逆に米ソの密約に北方領土(≠南千島列島)は含まれていなかったので、日本政府は北方領土の返還だけ要求し続けているのではないか。
しかし、もともと日本は国後、択捉は南千島と認識していた事と冷戦終了で日ロ間の合意にアメリカの横槍が入る危険性も低下したにも関わらず、未だに北方4島の返還を主張し続ける必然性は無いのではないか。

素人的には、北方領土問題を現実的に解決するには日本が矛盾した主張(国後、択捉は南千島に属し、いわゆる北方領土ではないと認識していたにも関わらず返還要求の対象にしていること)を撤回し、フルシチョフもプーチンも一貫して提示している歯舞、色丹2島の返還で合意し平和条約を締結するのが最も現実的で合理的と思われる。
しかし、国家の外交を預かる者達にとっては、一度決まった国家の方針を軽々しく変更することはできないだろうし、変更するにはそれなりに大義が必要なのだろう。

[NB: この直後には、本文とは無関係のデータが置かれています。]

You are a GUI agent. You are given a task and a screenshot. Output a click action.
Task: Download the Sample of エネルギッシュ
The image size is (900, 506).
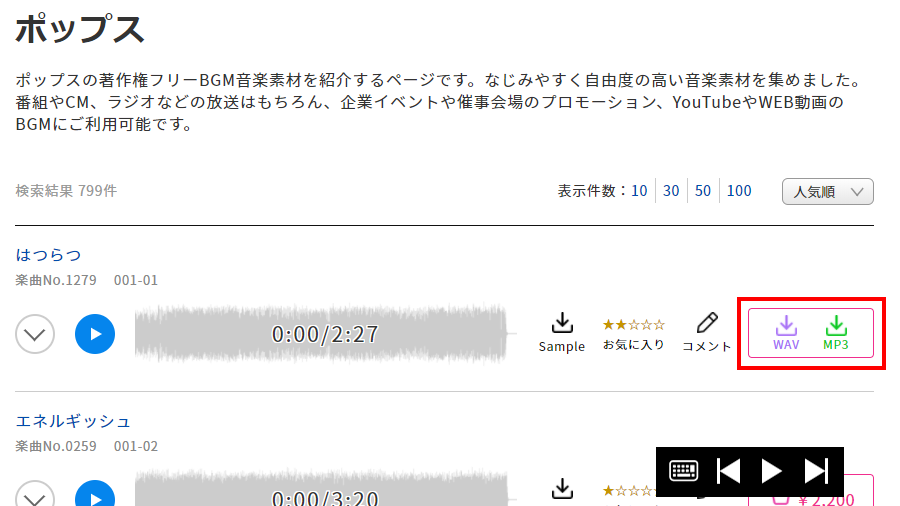click(562, 489)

http://www.47news.jp/CN/200905/CN2009052201000900.html

http://www.jiji.com/jc/v?p=ve_int_russia-hoppouryoudo20101101o-01-w520

P.S.この投稿の北方領土問題に関する記述は、不破哲三の『私の戦後60年』新潮社に全面的に依拠している。